Çocukların sorunlarına çözüm üretmeye devam edeceğiz

Bizler HDP Çocuk Komisyonu olarak öncelikle ülke çapında yaşanan bu krizde çocukların bu süreçten nasıl etkilendiğini anlamaya, bu süreçte yaşanan sorunları tespit etmeye, kayıt altına almaya, çözümler üretmeye ve üretilmesi için devlete baskı yapmaya devam edeceğiz. Aynı zamanda çocuk kurumlarıyla kurduğumuz destek ilişkisini de sürdüreceğiz.

Depremin ilk günlerinden itibaren bizler gibi deprem bölgesinde olan çocuk kurumları, demokratik kitle örgütleri ve STK’lar, esasında çocuk alanında çalışmayıp da bölgede çocuklarla dayanışma gösteren HDP Gençlik Meclisi ve daha pek çok dayanışma gönüllüsü güçlü toplumsal dayanışmanın emektarı oldu, var olsunlar. AFAD’da, Kızılay’da ve diğer devlet kurumlarında çalışan ve kurumları tarafından neredeyse 3 gün boyunca bölgeye gönderilmemelerine rağmen, yani kendi kurumlarına rağmen ve kurumlarına olan öfkelerini de yanlarında taşıyarak canla başla deprem bölgesinde çalışan ve bu kurumlarda çalışan emekçi kardeşlerimiz de var olsunlar. Sözümüz onların kıymetli emeğine değil, çadırları satan kurumlarının başındakilere ve bu kurumların idaresini üstlenen iktidaradır.
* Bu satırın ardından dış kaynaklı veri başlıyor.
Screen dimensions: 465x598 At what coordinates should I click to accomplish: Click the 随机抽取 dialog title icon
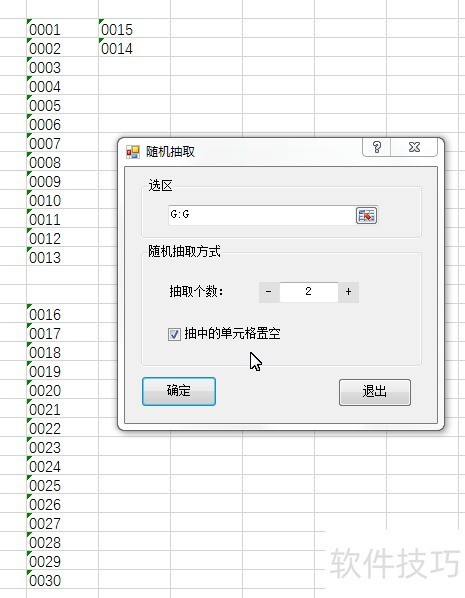point(133,152)
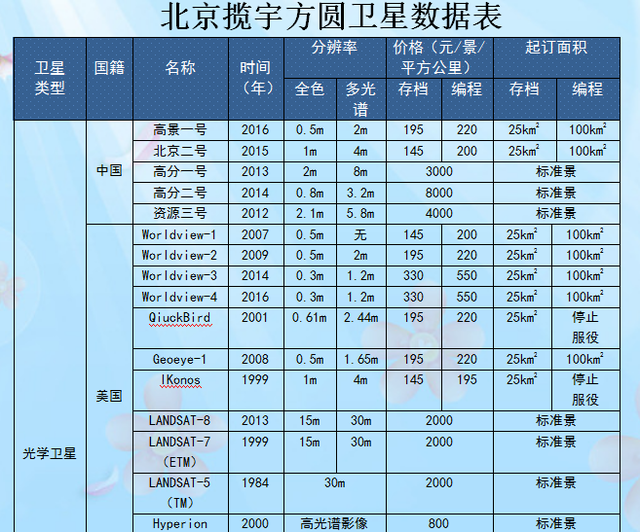Click the 美国 nationality cell
The image size is (640, 532).
coord(108,396)
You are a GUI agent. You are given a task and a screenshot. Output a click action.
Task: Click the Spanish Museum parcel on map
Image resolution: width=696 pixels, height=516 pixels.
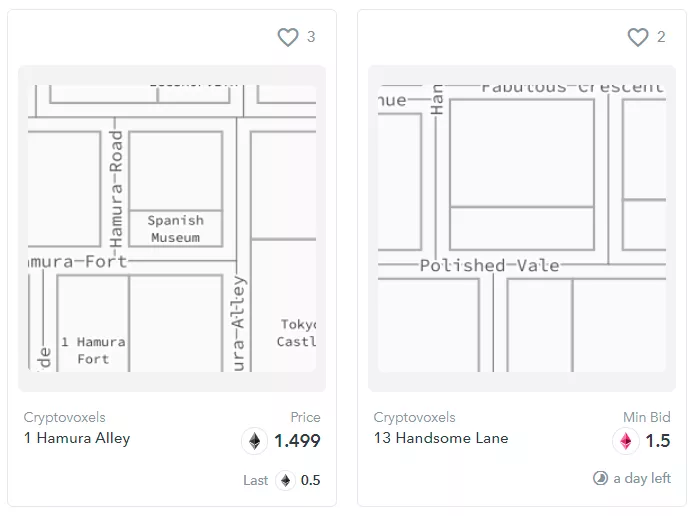pyautogui.click(x=175, y=228)
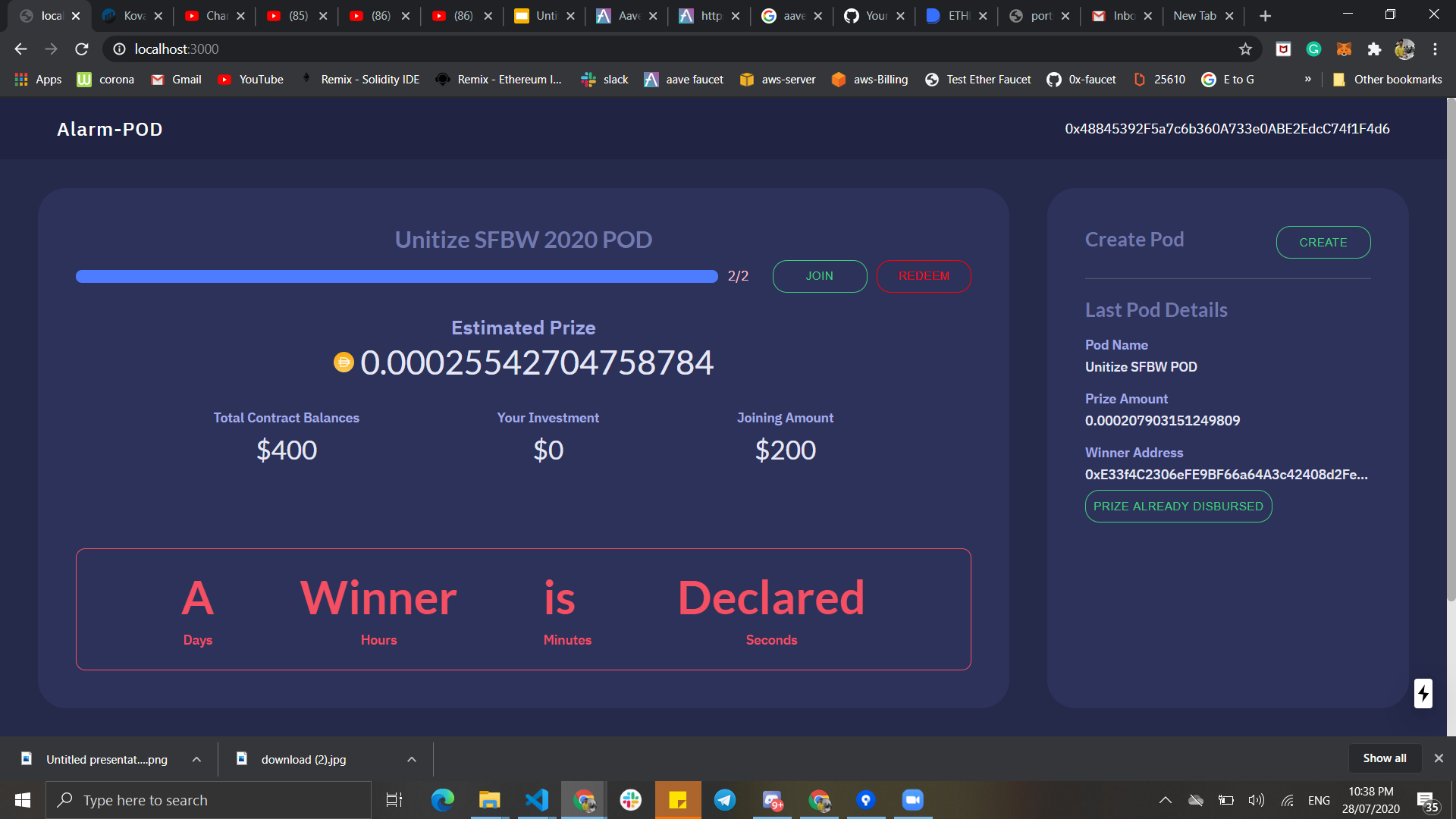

Çocukların özgün ihtiyaçları farklılıklar esas alınarak çok dilli olarak karşılanmalıdır

Depremden etkilenen çocukların eğitim, barınma, sağlık, beslenme, oyun oynama ihtiyaçlarının; mülteci, engelli ve cezaevinde bulunan depremzede çocuklar gibi daha eşitsiz koşullarda var olmaya çalışan çocukların özgün ihtiyaçlarının farklılıkları esas alarak çok dilli bir yaklaşımla bir an önce karşılanması; kayıp-refakatsiz-kimliği tespit edilemeyen çocuklarla ilgili net verilerin acilen şeffaf bir şekilde paylaşılması; kayıp çocukların bir an önce tespit edilerek yakınlarıyla buluşturulması; tarikat ve cemaat yurtlarında kalan çocukların yakınlarıyla birlikte ihtiyaçlarının devletin sosyal hizmetleri kapsamında giderilmesi acilen yerine getirilmesi gereken kimi sorun alanları sadece.

Çocuklarla dayanışma içinde olmaya devam edeceğiz

Bunların devletin asli sorumluluğu olduğunu vurgulayalım. Ancak bu konuda hem parti olarak bizim hem de tüm toplumun iktidara güvenimiz de inancımız da yok. Bu nedenle toplumsal yaraları birlikte sarmak için bizler HDP olarak, hem deprem bölgesindeki çocuklarla hem de yakınlarıyla bölgeden çeşitli illere göç eden çocuklarla dayanışma içinde olmaya devam edeceğimizi kamuoyuyla paylaşmak istiyoruz.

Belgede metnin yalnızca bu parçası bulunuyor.